February Transitions

March 5, 2014
Brandon Scott

I sat at the long table in Firestone Library’s DeLong Reading room. I often come to this room to do personal reading and informal studying. The room is on the first floor of the library and so one reads to the backdrop of constant foot traffic, a good rhythm for times of light reading. However, as I read my book, Boethius’ The Consolation of Philosophy, the floors were quieter than usual. It was the Sunday ending intercession, but it was also the start for many, especially my sophomore peers, of the second semester. That Sunday for a sophomore marks an important transition in the Princeton experience. Afterwards two decision must be made. The one that comes first in the week immediately following intercession is a social decision and the second coming later, but best given thought now, is an academic decision. Here I will consider the first of these decisions and the second in the succeeding post.

The social decision is one peculiar to Princeton.
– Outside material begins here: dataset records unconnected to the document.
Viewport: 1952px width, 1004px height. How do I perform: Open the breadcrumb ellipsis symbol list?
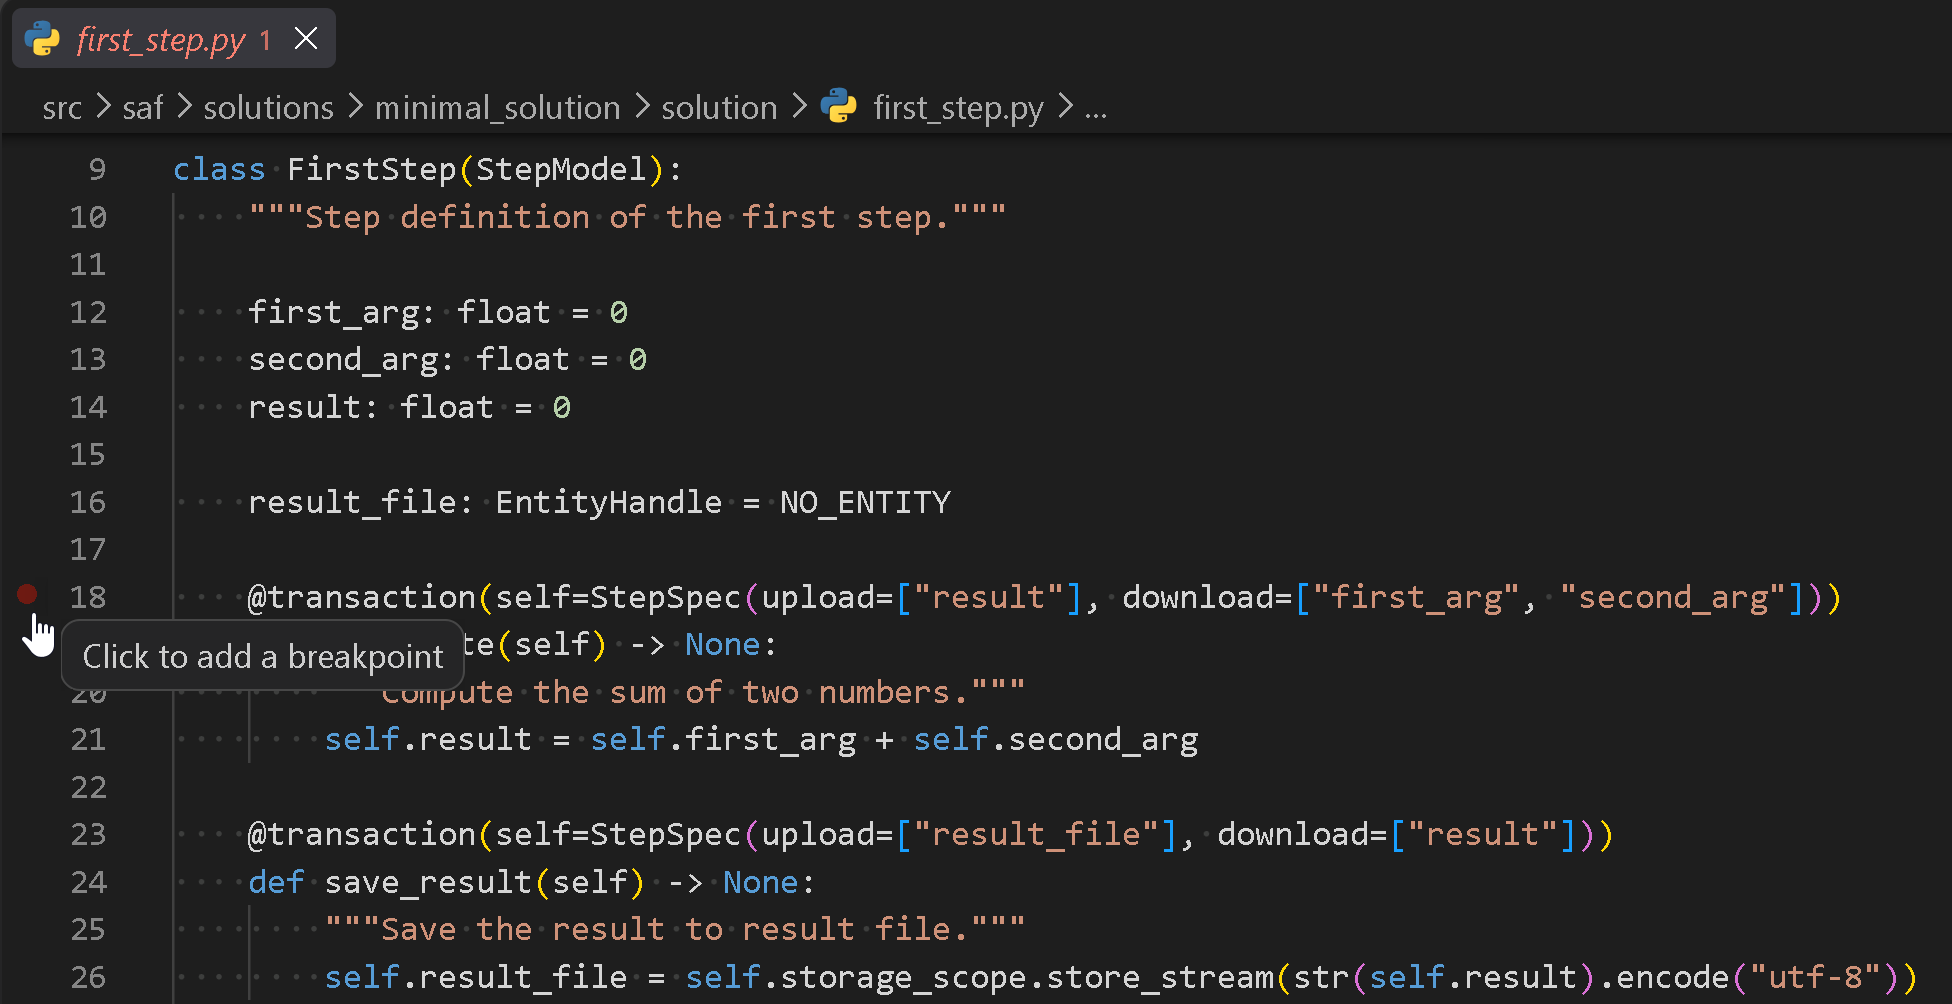click(x=1096, y=108)
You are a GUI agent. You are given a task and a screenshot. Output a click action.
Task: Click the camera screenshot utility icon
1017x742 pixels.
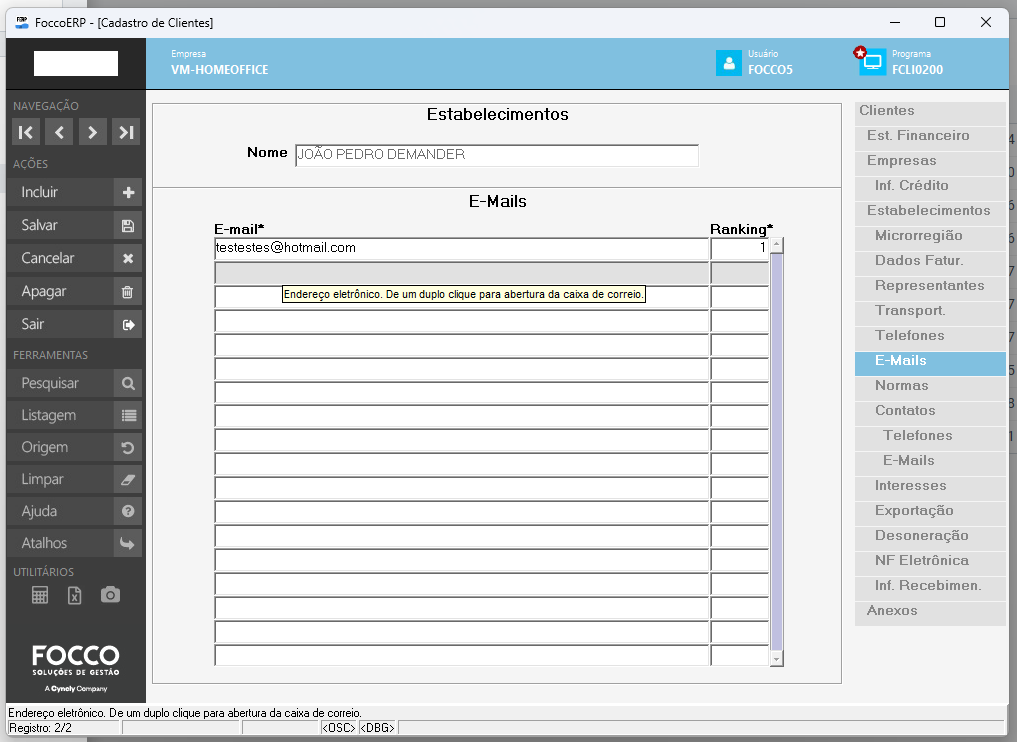(x=110, y=595)
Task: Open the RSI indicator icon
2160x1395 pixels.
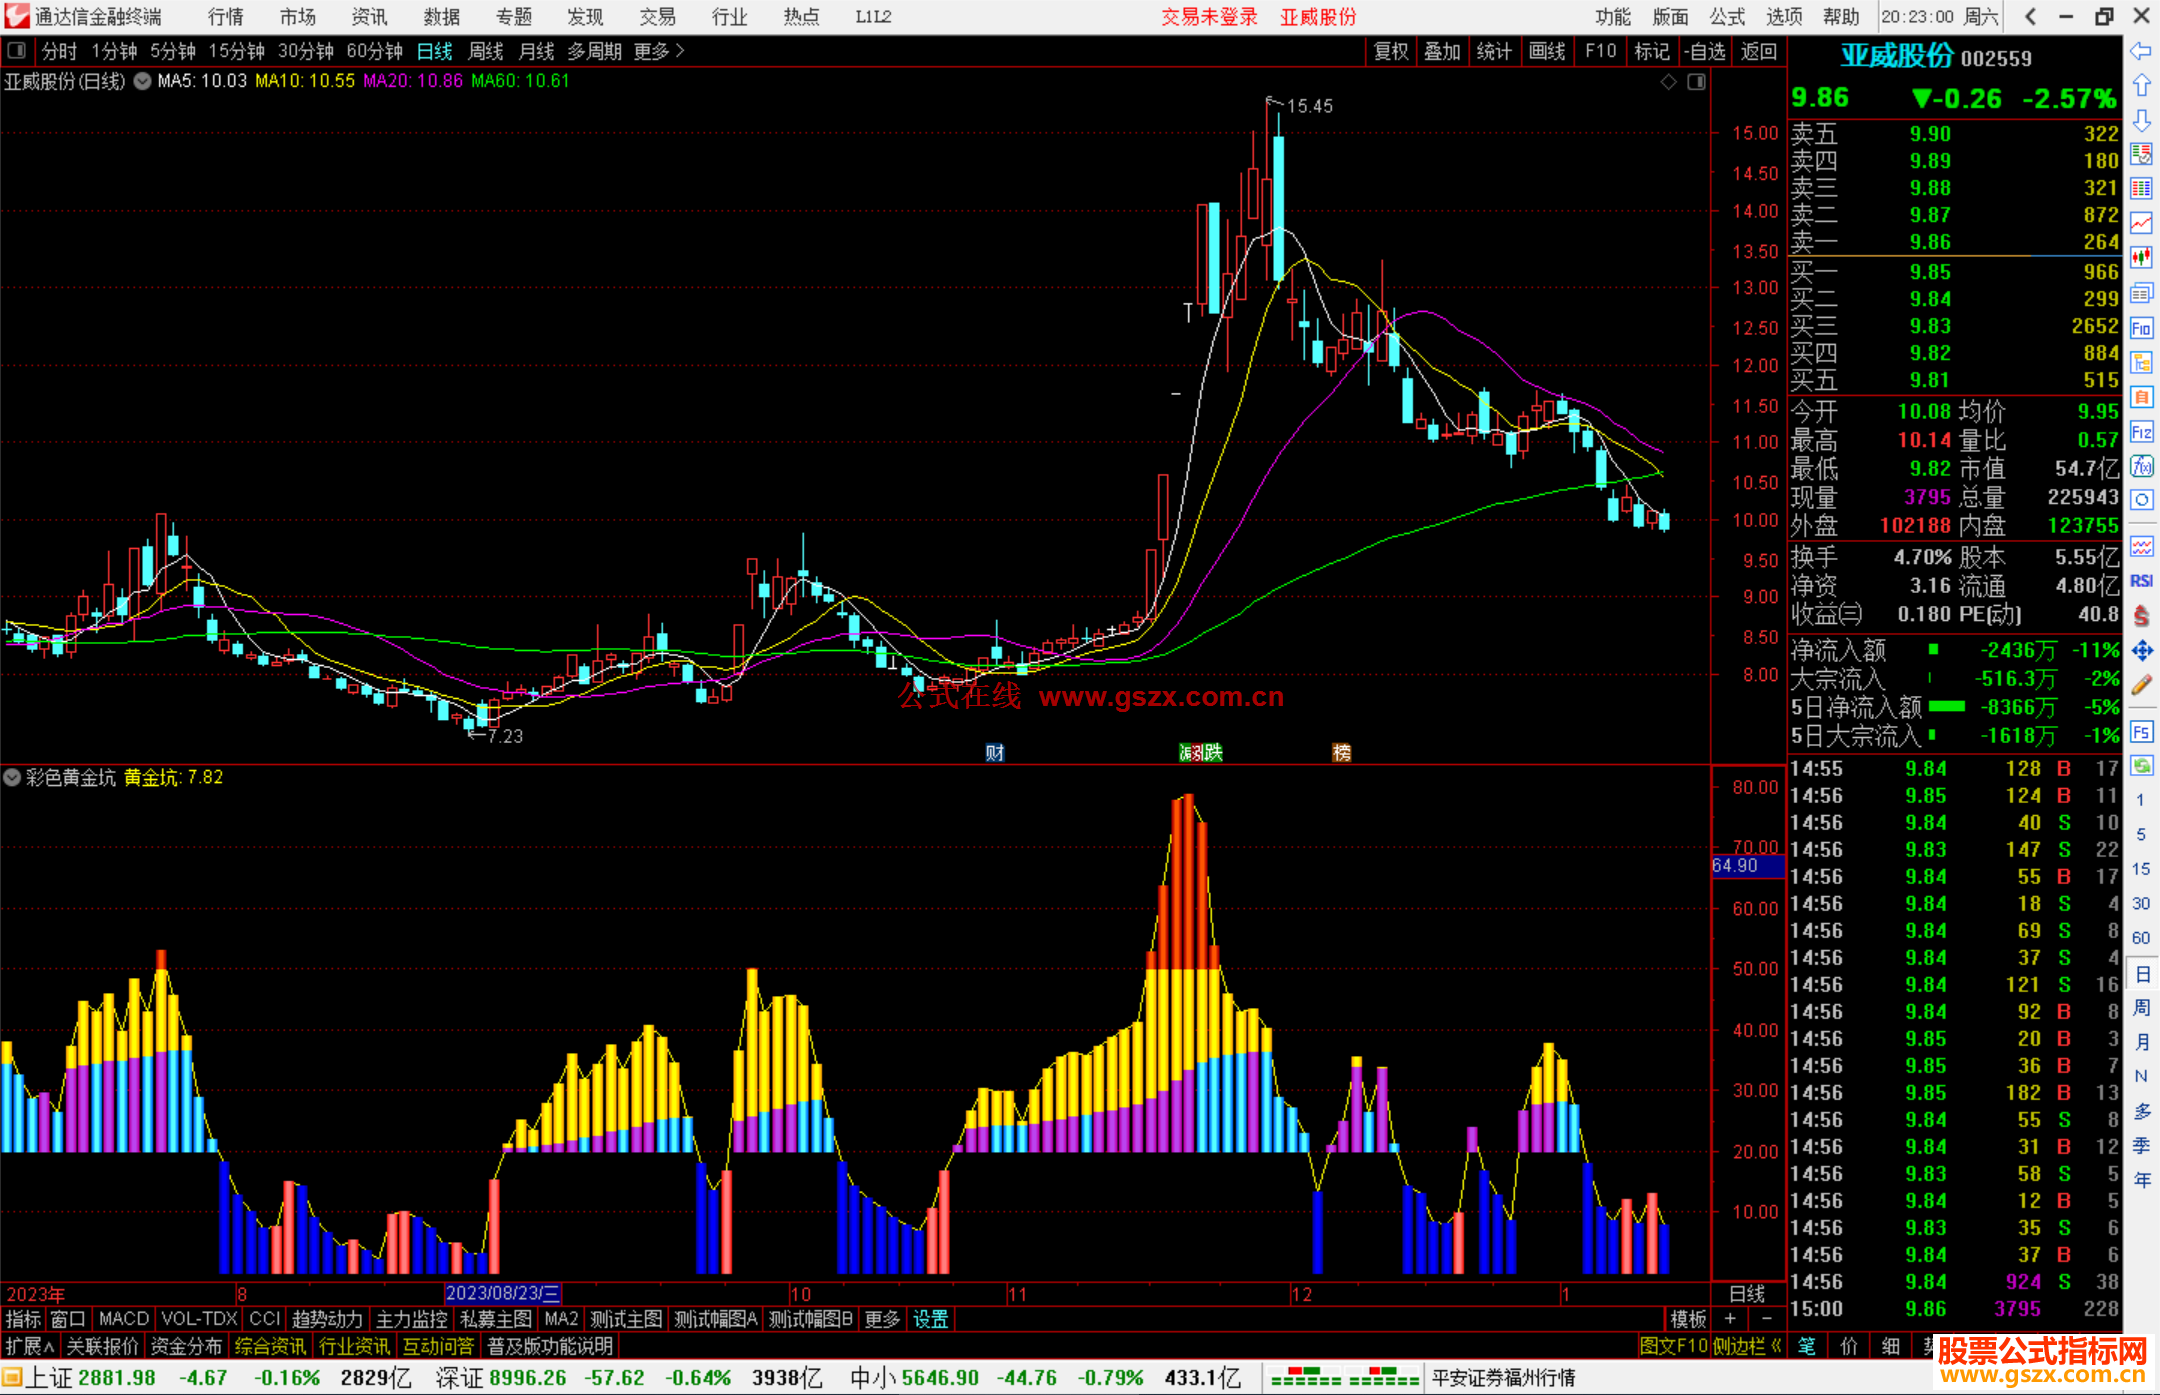Action: [2141, 581]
It is whether one will choose to take meals in a dining hall, eating club or pursue one of the independent eating options, though the question is often reduced to “Will you join an eating club?” That reduction betrays an oft polarizing thought regarding the clubs, which is that they are the conventional, and perhaps safest way for an upperclassman to pursue social life here. Some definitely think so, and others certainly think not. I was unsure. I do not know much about the clubs, having visited none this year and less than five times as a freshman. However, I did have quite the curiosity about this process that others have more definite opinions about, so I thought if I were to talk with substance about this side of Princeton that I needed a first-hand experience. I talked to a few friends about which place I should try to bicker (the name of the process used for clubs that are selective, as opposed to the process used by clubs that accept members on a first-come, first-served basis), and so I decided on Ivy Club. Set midway down Prospect Avenue, their selective process was supposed to consist of 10 interviews and be light on playful revelries.

The bicker process started on Sunday and was to continue for the next two nights. As I said earlier, I was quite into Boethius as Lady Philosophy led him to the point in which he could forsake matters of fortune and gain an understanding of what was actually worthwhile in life. Consequently, I missed the first day of bickering.

Around 7 p.m. the next evening I walked with the bickering throng onto Prospect Avenue and soon arrived at the steps to the mansion with the strobe navigation light out front. After a loud welcome, I found a very good friend who  told me what do: fill out this paper with a few interests (aesthetics, running, architecture), hand it in and be interviewed.

For the next few hours I had a series of conversations all over the various parts of the clubhouse mostly about my own interests with forays into more general topics. Save for a rather mundane tripartite question from one interviewer and a contest of charades, this is how the night went on in rather pleasant conversation. After a seventh interview, I was quite tired and so the last three would be for the final day of bicker.

My second day was quite like the first, though brief, as I had only to talk to three people. After a bit of talk on Slavic studies, ballet and the London skyline, I was back in the night air interspersed with the festive bickering of the other clubs along the street. Against expectation, I enjoyed the process, but therein lay the appeal of clubs. They are a chance to self-select into a community of people of similar interests out of a larger University community one may at times feel adrift in. And so for that opportunity I hoped to get in.

Two days later I woke up as I normally do for my morning run and found a note slipped under my door. My first thought was how unpleasant it must have been to be on deliveries some time between 10:30 p.m. and 4:30 a.m. I opened the envelope and the letterhead read “THE IVY CLUB,” the middle informed me that I was not selected, and the end was a salutary message from the club’s president. I put the note down, smiled at Lady Philosophy then onto teeth, push-ups, laces and out running as always. I took a different route this time, and found the views of Princeton from this new path quite nice and lovely as the sun brought the day’s blue morning. New paths, those are the ones I seek now. Beaten avenues are good, but when circumstance or choice puts us on new ones, well we may as well make them good, too, as there are so many here.